Disaster preparedness means having, at the very least, the data and apps that are required to keep day-to-day operations already running in a remote location and ready to access. Also it's practically guaranteed that, after experiencing a disaster, a company will not be running with its full staff.
In short, IT contingency in wake of emergencies should be as seamless, as compliant with corporate security policies, and as easy for end-users to access as possible. Easier Than Ever Such disaster preparedness is easier than ever for companies to deploy because of changing trends in technology. So, why are many organizations still not on-board with creating strong disaster preparedness plans? Plan arrow jumping over disaster on white background, disaster word in red, plan arrow in blue, disaster management concept. With cloud computing services and cloud storage, there is no excuse for not having adequate data backup methods.
Many law firms and insurance companies offer help to members in creating their disaster plans.
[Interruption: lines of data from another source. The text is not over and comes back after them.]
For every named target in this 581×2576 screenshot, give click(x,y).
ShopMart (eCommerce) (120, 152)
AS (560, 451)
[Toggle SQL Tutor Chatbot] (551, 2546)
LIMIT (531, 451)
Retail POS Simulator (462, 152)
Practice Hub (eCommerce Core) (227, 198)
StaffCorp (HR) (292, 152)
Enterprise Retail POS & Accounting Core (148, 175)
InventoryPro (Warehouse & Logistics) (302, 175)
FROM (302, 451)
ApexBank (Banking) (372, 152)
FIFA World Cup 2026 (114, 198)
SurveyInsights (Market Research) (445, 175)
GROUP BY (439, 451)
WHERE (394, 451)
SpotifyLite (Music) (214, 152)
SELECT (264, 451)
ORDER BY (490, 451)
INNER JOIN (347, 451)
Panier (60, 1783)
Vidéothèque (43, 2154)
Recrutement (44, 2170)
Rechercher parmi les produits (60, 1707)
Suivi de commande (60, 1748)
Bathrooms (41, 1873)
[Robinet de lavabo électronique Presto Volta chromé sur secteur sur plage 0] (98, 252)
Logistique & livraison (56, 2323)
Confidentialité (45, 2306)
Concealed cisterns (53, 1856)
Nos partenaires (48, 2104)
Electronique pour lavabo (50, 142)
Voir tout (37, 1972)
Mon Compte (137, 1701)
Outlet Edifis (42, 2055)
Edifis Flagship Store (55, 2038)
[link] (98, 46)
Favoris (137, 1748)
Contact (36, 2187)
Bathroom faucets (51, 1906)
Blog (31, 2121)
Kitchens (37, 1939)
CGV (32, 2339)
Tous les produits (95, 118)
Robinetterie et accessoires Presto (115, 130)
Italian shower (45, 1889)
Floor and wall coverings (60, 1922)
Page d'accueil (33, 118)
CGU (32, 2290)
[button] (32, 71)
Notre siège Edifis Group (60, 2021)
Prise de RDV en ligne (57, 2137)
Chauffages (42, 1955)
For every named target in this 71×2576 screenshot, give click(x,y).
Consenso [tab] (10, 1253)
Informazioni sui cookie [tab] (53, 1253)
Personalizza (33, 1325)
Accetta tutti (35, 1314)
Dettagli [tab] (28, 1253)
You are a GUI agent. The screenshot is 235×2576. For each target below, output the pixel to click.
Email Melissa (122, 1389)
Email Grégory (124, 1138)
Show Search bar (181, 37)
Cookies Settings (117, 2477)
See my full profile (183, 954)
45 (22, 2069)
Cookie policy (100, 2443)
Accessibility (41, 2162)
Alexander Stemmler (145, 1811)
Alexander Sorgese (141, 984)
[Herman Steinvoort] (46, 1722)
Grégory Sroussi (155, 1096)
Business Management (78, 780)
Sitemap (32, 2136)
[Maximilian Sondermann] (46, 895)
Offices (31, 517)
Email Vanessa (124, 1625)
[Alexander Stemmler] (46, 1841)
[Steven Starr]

When an emergency strikes, knowing what to do can save time, property and most of all, lives. Include your meeting places on your emergency contact card and keep this with you for reference. Let this person know that he or she is the central contact for information gathering, so he or she can let you know where other family members are and how they are. While disaster recovery will always involve some on-fly decision making and adapting to realities on the ground, both of these can be made orders of magnitude easier by having contingency plans and systems already in place, and staff who are already trained how to implement them. Disaster recovery (without proper preparedness) may mean IT scrambling to find a place to set up a replacement server, take a copy of the data and applications from the damaged server, and then restore that data and re-install mission-critical apps to give end-users the alternative access they need to continue key operations. Often, such implementations in the wake of an emergency, are not properly configured, may be insecure, and may not meet required corporate compliances, such as HIPAA.


It also means having trained end-users how to access that in-place, contingent data so they can continue to get to the systems they need, whether they are working on company-issued machines or their own mobile devices. IT employees, who would setup these temporary disaster recovery fixes, may not be available or present to implement them, so redundancies need to be built in, and plans clearly documented, so that whoever needs to step in can do so. Cloud computing, virtualization, and the continuing increase of always-connected and relatively powerful mobile devices in the hands of end-users are all key ingredients in deploying a strong and effective disaster preparedness solution.
In a recent survey conducted by Symantec of IT decision-makers in small- to-mid-sized businesses, only 26 percent have a disaster preparedness plan in place. Clio, a cloud-based law practice management provider, is hosting a disaster preparedness webinar.
The three main priorities to emergency preparedness are getting an emergency preparedness kit, making a plan, and being informed.
Remember in a disaster it may be difficult to get a call through initially, be patient and persevere. Remember your cell phone might not work in a disaster, so don’t rely on storing all your emergency numbers there. In this first of four articles on disaster preparedness, we tell you how to start thinking about disaster preparedness and how to gather the information you will need to create an effective, efficient plan for recovering from whatever fate throws at you. Even a simple water break, roof leak, or break-in, could have catastrophic effects on your own law practice. You’ll need to register online for the event, but this should be a great way to get started. I hesitated signing up for another marketing gimmick, but after the recent tornadoes, I’m attending.